“I hope you’ve got your hair well fastened on?” he continued, as they set off.
“Only in the usual way,” Alice said, smiling.
“That’s hardly enough,” he said, anxiously. “You see the wind is so very strong here. It’s as strong as soup.”
“Have you invented a plan for keeping the hair from being blown off?” Alice enquired.
“Not yet,” said the Knight. “But I’ve got a plan for keeping it from falling off.”
Why should you care about DNS security? Why go to the trouble of securing a service that mostly maps names to addresses? Let us tell you a story.
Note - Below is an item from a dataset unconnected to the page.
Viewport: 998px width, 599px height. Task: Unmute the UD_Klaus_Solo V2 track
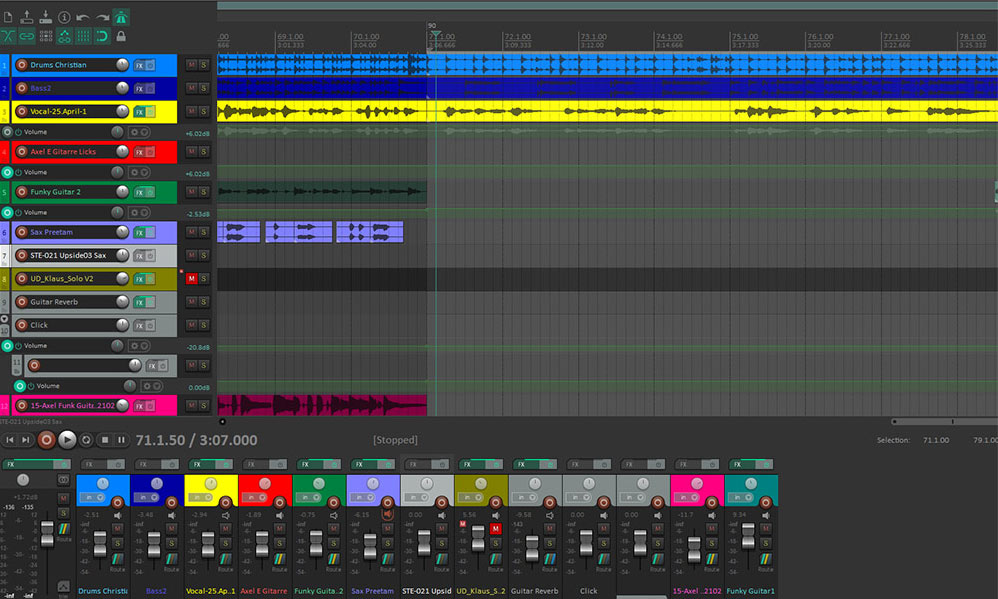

In July 1997, during two periods of several days, users around the Internet who typed www.internic.net into their web browsers thinking they were going to the InterNIC’s web site instead ended up at a web site belonging to the AlterNIC. (The AlterNIC runs an alternate set of root nameservers that delegate to additional top-level domains with names like med and porn.) How’d it happen? Eugene Kashpureff, then affiliated with the AlterNIC, had run a program to “poison” the caches of major nameservers around the world, making them believe that www.internic.net’s address was actually the address of the AlterNIC web server.
Kashpureff hadn’t made any attempt to disguise what he had done; the web site that users reached was plainly the AlterNIC’s, not the InterNIC’s. But imagine someone poisoning your nameserver’s cache to direct www.amazon.com or www.wellsfargo.com to his own web server, conveniently located well outside local law ...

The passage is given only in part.